E-MobilitätAutoindustrie kritisiert hohe Ladestrompreise in Deutschland

Die Autoindustrie sieht in zu hohen Ladestrompreisen in Deutschland ein wichtiges Hindernis beim Umstieg der Verbraucher auf Elektroautos.
"Die Ladestrompreise sind aus unserer Sicht natürlich zu hoch und intransparent", sagte die Präsidentin des Verbandes der Automobilindustrie (VDA), Hildegard Müller, bei einer Konferenz des Bundesverkehrsministeriums zur Ladeinfrastruktur in Berlin. Mehr Wettbewerb sei notwendig. Die Autoindustrie sehe das anders als die Energiewirtschaft, die ihre Investitionen in Ladesäulen hereinholen wolle.
Auch Ola Källenius, Chef von Mercedes-Benz, wies auf hohe Preise hin mit dem Vergleich zwischen China und Deutschland. In China koste die Kilowattstunde nur drei bis fünf Cent und nicht 30 bis 50 Cent. "Da darf man sich nicht wundern, dass in niedrigen Segmenten, wo es auf den Geldbeutel ankommt, die Elektromobilität dort schneller hochläuft als bei uns", sagte Källenius.

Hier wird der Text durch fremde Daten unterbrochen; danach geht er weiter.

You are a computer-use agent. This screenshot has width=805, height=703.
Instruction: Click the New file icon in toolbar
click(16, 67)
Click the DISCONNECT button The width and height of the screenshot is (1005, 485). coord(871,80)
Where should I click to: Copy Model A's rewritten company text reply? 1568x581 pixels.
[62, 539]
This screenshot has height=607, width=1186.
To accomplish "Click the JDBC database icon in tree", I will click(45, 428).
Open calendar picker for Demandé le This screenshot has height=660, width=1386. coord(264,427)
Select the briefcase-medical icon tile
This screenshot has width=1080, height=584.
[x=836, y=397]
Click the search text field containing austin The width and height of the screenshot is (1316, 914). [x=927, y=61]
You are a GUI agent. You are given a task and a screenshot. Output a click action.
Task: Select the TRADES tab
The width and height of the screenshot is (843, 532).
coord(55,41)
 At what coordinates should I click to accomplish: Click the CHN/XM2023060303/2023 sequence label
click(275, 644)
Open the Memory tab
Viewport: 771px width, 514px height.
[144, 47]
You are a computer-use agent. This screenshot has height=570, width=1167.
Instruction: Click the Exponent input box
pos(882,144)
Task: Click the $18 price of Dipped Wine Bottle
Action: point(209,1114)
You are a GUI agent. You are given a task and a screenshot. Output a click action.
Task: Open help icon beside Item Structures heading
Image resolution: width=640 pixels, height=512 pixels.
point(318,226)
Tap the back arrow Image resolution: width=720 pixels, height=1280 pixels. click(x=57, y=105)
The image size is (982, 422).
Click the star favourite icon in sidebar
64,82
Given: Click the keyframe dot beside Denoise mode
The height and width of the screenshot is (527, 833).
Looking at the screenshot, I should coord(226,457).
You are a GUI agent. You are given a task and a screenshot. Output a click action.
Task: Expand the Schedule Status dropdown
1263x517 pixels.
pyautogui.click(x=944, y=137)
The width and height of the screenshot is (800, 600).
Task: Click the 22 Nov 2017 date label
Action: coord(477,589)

Nach einer im Juni veröffentlichten Studie im Auftrag des Ökostromanbieters Lichtblick kostete das Laden pro Kilowattstunde an öffentlichen Normalladepunkten im Schnitt 52 Cent, an Schnellladesäulen 60 Cent. Auf 100 Kilometer gerechnet waren die Stromkosten mit 10,45 Euro beim langsamen Laden damit etwas höher als die für den Kraftstoff eines Autos mit Verbrennungsmotor.
Bundesverkehrsminister Patrick Schnieder (CDU) erklärte, die Bundesregierung wolle im Rahmen ihres Masterplans Ladeinfrastruktur auf transparente Preise und einfachere Bezahlmöglichkeiten hinwirken.